O presidente da Petrobras, Joaquim Silva e Luna, afirmou ao jornal O Globo que a Proposta de Emenda à Constituição (PEC) do Combustíveis é positiva, mas precisa de aperfeiçoamentos.
O texto em tramitação na Câmara dos Deputados permite a redução dos impostos federais e estaduais sobre os combustíveis, incluindo a gasolina, e o gás.
“Entendo que sim [a PEC é positiva]”, disse Silva e Luna, completando: “[A PEC] precisa de aperfeiçoamentos que, certamente, o Congresso irá fazer. Melhor seria se fosse destinada à parcela da sociedade mais carente, como o vale-gás”.
O executivo se reuniu na segunda-feira com o deputado Christino Aureo (PP-RJ), que apresentou a PEC. O texto foi escrito na Casa Civil da Presidência da República, com aval do presidente Jair Bolsonaro.
A equipe econômica estima um impacto de R$ 54 bilhões para os cofres do governo federal com o texto, que permite zerar os impostos sem compensação. Os impostos federais equivalem a R$ 0,69 do litro da gasolina e R$ 0,33 do litro do diesel.

[Dados armazenados]

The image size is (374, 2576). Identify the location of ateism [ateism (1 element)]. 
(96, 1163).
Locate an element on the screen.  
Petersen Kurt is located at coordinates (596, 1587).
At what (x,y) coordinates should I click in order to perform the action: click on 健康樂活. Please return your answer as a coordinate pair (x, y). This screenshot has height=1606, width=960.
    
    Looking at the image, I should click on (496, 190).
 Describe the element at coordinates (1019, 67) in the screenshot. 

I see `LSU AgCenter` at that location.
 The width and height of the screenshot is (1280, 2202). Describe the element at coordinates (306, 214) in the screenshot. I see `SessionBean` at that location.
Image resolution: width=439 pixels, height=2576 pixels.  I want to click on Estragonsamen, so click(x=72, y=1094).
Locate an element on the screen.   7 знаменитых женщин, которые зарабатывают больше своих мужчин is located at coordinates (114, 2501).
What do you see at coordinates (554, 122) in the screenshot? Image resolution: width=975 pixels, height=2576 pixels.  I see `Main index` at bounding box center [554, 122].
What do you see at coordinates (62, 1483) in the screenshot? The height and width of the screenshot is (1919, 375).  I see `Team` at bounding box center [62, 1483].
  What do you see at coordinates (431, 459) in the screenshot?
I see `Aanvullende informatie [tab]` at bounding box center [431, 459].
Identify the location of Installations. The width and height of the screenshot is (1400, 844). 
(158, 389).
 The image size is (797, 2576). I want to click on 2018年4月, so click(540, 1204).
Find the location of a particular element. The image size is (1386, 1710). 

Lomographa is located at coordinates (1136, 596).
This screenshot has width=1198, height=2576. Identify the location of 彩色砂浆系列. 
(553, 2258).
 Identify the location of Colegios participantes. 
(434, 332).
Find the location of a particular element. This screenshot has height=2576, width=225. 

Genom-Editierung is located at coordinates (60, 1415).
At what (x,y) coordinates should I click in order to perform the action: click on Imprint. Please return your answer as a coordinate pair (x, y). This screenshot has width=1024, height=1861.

• **Uso das informações**:
**1)** Na notícia sobre a PEC dos Combustíveis, reescreva a parte que começa em "O texto em tramitação" e vai até "litro do diesel.", trocando "Casa Civil" por "Secretaria-Geral".
**2)** Segundo a notícia sobre a PEC dos Combustíveis, qual deputado apresentou a PEC?
**3)** Por favor, dê continuidade à notícia sobre a PEC dos Combustíveis a partir do ponto em que ela termina.

• **Tarefas resolvidas**:
**1)**
O texto em tramitação na Câmara dos Deputados permite a redução dos impostos federais e estaduais sobre os combustíveis, incluindo a gasolina, e o gás.
“Entendo que sim [a PEC é positiva]”, disse Silva e Luna, completando: “[A PEC] precisa de aperfeiçoamentos que, certamente, o Congresso irá fazer. Melhor seria se fosse destinada à parcela da sociedade mais carente, como o vale-gás”.
O executivo se reuniu na segunda-feira com o deputado Christino Aureo (PP-RJ), que apresentou a PEC. O texto foi escrito na Secretaria-Geral da Presidência da República, com aval do presidente Jair Bolsonaro.
A equipe econômica estima um impacto de R$ 54 bilhões para os cofres do governo federal com o texto, que permite zerar os impostos sem compensação. Os impostos federais equivalem a R$ 0,69 do litro da gasolina e R$ 0,33 do litro do diesel.

**2)** O deputado Christino Aureo (PP-RJ).

**3)**
A proposta foi desenhada diante da preocupação do governo com o aumento do preço dos combustíveis, que tem impactado a inflação em ano eleitoral. Ao permitir a redução dos impostos, a PEC também reduz a pressão sobre a política de preços da Petrobras.
A estatal vincula o preço dos combustíveis ao preço do barril de petróleo no mercado internacional. E os preços do petróleo não param de subir. Em 2021, o petróleo subiu mais de 60%.
Só em janeiro deste ano, o barril de óleo cru subiu mais de 15%, com o preço superando US$ 90 pela primeira vez em mais de sete anos.
“A oferta de petróleo, derivados, ainda continua muito inferior à demanda no mundo inteiro. E há fatores geopolíticos interferindo nessa complexa equação”, disse Silva e Luna.
Contexto internacional não ajuda
Os temores de uma invasão da Ucrânia pela Rússia cresceram e estão entre os motivos da alta do petróleo. Analistas projetam que o petróleo alcançará os US$ 100 por barril ainda neste semestre.
Os preços do petróleo Brent devem atingir os US$ 100 por barril no terceiro trimestre de 2022, segundo analistas do Goldman Sachs.
Em relatório, o banco afirma que a alta deve continuar até o primeiro trimestre de 2023, quando o barril deverá registrar a máxima de US$ 105.